The most common working mechanism of photodynamic therapy is based on high-toxicity singlet oxygen, which is called Type II photodynamic therapy. But it is highly dependent on oxygen consumption. Recently, Type I photodynamic therapy has been found to have better hypoxia tolerance to ease this restriction. However, few strategies are available on the design of Type I photosensitizers. We herein report an unexpected strategy to alleviate the limitation of traditional photodynamic therapy by biotinylation of three photosensitizers (two fluorescein-based photosensitizers and the commercially available Protoporphyrin). The three biotiylated photosensitizers named as compound 1 , 2 and 3 , exhibit impressive ability in generating both superoxide anion radicals and singlet oxygen. Moreover, compound 1 can be activated upon low-power white light irradiation with stronger ability of anion radicals generation than the other two. The excellent combinational Type I / Type II photodynamic therapy performance has been demonstrated with the photosensitizers 1 . This work presents a universal protocol to provide tumor-targeting ability and enhance or trigger the generation of anion radicals by biotinylation of Type II photosensitizers against tumor hypoxia.
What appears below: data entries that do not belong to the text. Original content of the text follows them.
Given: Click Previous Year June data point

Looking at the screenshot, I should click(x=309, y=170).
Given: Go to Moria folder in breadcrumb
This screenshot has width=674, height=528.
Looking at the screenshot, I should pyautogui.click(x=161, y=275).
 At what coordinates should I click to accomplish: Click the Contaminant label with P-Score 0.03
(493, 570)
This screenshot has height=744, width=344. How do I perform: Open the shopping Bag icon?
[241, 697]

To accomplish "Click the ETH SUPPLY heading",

Type I photodynamic therapy (PDT) sensitizers show good hypoxia tolerance but only few strategies are available for the design of purely organic Type I photosensitizers (PS). Here, the authors use biotinylation as design strategy to obtain PS-Biotin sensitizers with high efficiency for the generation of superoxide anion radicals and singlet oxygen.